§ Problem statement
Two lines mark the range in the entries below: the one holding "Buying a Home" and the one holding "Top Real Estate". Set down those two and all lines between them, exactly.

╭─ The data

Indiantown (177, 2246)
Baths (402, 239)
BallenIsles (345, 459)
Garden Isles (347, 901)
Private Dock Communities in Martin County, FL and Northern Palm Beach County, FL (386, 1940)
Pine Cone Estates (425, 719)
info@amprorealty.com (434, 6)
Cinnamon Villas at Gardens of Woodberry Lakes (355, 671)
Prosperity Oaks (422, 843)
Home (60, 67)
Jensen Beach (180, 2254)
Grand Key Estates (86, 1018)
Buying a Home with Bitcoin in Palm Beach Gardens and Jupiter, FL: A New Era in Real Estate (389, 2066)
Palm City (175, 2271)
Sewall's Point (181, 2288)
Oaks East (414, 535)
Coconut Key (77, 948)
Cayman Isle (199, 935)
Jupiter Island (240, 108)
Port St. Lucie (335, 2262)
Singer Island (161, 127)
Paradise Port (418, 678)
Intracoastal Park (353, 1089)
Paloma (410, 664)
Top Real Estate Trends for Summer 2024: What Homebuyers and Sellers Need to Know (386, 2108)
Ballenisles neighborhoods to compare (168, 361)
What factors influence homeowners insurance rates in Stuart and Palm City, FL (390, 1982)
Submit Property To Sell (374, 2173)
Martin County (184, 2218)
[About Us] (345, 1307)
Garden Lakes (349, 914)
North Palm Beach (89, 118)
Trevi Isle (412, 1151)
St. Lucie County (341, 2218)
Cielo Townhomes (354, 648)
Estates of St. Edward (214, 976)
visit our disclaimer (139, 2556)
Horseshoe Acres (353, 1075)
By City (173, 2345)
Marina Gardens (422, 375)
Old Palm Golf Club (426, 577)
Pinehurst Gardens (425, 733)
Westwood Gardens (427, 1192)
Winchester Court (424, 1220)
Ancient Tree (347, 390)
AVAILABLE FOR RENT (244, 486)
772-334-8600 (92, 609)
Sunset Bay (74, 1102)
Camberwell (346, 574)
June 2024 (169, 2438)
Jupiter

╰─

§ Written answer
Buying a Home with Bitcoin in Palm Beach Gardens and Jupiter, FL: A New Era in Real Estate (389, 2066)
Palm City (175, 2271)
Sewall's Point (181, 2288)
Oaks East (414, 535)
Coconut Key (77, 948)
Cayman Isle (199, 935)
Jupiter Island (240, 108)
Port St. Lucie (335, 2262)
Singer Island (161, 127)
Paradise Port (418, 678)
Intracoastal Park (353, 1089)
Paloma (410, 664)
Top Real Estate Trends for Summer 2024: What Homebuyers and Sellers Need to Know (386, 2108)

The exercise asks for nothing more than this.